Thorton described Eisenhart as “the kind of guy who would get to work a bit early just to make coffee for the guys,” when “the guys” had to be in the office by 5:30 or 6 a.m.
Eisenhart never intended to be a mailman. In fact, as he made a living working at a carpet store, he aspired to a position he felt was a great deal more glamorous.
“I wanted to be an FBI agent,” he said.
As he researched his chosen field, the 20-year-old Eisenhart came to an unexpected conclusion — to work at the FBI, you needed to be versed in accounting, and accounting was, well, boring.
Eisenhart’s backup, the Los Angeles Police Department, wouldn’t take him for another year, and the newly-married young man now had extra motivation to start his career in a hurry.
Eisenhart met Corrine, his wife to be, on a fluke. When he was in high school, a friend signed up for a dating service at the Teenage Fair, basically the 1960s equivalent of Match.com.
Unfortunately for Eisenhart’s friend, you had to be 16 to get the five names and phone numbers of the women to contact, and he was a year short, so Eisenhart collected the names and, on a whim, called Corrine.
“I didn’t tell her for years,” he said, laughing.
With his dreams of law enforcement temporarily sidelined — and Corrine less-than-thrilled by the thought of her husband joining the organization after the violent 1965 Watts riots in Los Angeles — Eisenhart widened his job hunt and found a position at the Post Office. It paid 30 cents more per hour than the spot at the carpet store and came with health care, a boon to a soon-to-be family man.

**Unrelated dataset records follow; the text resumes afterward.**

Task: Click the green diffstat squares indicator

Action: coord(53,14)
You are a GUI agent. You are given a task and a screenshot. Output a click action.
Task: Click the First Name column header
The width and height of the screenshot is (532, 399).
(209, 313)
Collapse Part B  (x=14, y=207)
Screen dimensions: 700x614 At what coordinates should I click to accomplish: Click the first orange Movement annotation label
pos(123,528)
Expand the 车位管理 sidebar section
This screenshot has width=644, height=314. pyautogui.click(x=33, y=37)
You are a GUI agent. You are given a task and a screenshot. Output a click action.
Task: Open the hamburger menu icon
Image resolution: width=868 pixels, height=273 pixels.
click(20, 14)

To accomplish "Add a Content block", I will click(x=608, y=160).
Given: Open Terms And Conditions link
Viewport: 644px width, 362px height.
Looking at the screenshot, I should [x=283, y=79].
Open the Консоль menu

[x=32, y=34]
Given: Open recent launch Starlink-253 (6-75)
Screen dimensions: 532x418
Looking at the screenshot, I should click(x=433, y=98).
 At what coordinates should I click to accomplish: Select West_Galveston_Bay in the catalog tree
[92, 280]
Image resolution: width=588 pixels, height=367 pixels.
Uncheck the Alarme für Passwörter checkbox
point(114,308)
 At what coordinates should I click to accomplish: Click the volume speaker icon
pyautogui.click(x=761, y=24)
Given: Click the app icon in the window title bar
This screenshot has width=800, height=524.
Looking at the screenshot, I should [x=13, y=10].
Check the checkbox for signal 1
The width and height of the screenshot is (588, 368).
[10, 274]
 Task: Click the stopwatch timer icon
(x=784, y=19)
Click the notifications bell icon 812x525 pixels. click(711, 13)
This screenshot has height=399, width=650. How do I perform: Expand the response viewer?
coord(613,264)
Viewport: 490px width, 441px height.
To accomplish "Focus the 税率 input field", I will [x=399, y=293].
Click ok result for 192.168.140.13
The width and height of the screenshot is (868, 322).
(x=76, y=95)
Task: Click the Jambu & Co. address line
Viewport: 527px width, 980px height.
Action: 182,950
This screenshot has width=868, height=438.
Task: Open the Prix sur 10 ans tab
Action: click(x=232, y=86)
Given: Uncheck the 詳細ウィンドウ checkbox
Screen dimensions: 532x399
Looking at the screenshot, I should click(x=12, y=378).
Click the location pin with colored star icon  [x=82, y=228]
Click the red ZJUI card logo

Eisenhart started with the Post Office in 1968, just two years before President Richard Nixon would turn the organization from a government department to an independently-run mail monopoly.
At the time, the office was a government agency responsible to Congress, and the Postmaster General held a place in the President of the United State’s cabinet.
Postal workers delivered mail in government-issue blue Pintos, and later in their private vehicles after safety concerns about the Fords came to light.
Tuesdays and Wednesdays were particularly rough, because all of Santa Monica, it seemed, subscribed to Life and Look magazines, which added tens of pounds to the mail load that the men and women would haul about, Eisenhart said.
Letter carriers arrived in the wee hours of the morning and got off their routes when they had finished up for the day, no matter the time, and hit the road, or the bar.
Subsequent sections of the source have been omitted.